Personal information
- Full name: Darryl A. Nisbet
- Date of birth: 16 June 1949 (age 76)
- Original team(s): Oakleigh Districts
- Height: 183 cm (6 ft 0 in)
- Weight: 78 kg (172 lb)

Playing career^{1}
- Years: Club / Games (Goals)
- 1970: St Kilda / 1 (0)

Coaching career
- Years: Club / Games (W–L–D)
- 1977–1980: Berwick
- 1984–1987: Cranbourne
- 1990–1991: Sandringham
- 1995–1996: Berwick
- 1999: Cranbourne
- ^{1} Playing statistics correct to the end of 1999.

= Darryl Nisbet =

Australian rules footballer

Darryl A. Nisbet (born 16 June 1949) is a former Australian rules footballer who played with St Kilda in the Victorian Football League (VFL).

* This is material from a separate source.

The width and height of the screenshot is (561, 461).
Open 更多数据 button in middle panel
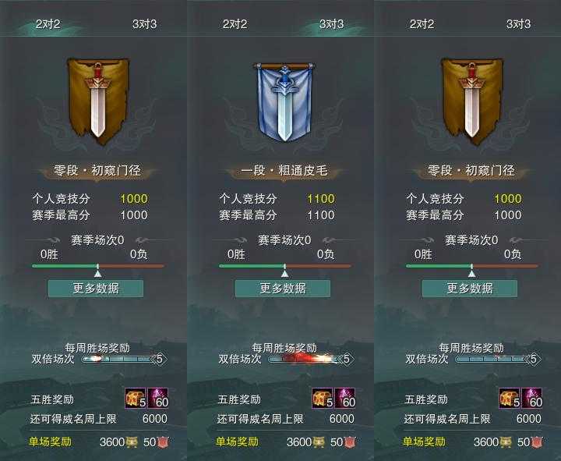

A defender recruited from Oakleigh Districts, Nisbet made one league appearance for St Kilda, in round 21 of the 1970 VFL season, against Collingwood at Moorabbin Oval.

Nisbet coached Berwick to premierships in 1979 and 1980. He was also in charge of Cranbourne when they won three successive premierships from 1985 to 1987.

In 2008 he was named as an assistant coach in the Mornington Peninsula Nepean Football League Team of the Century.

Nisbet's father Des, also played for St Kilda.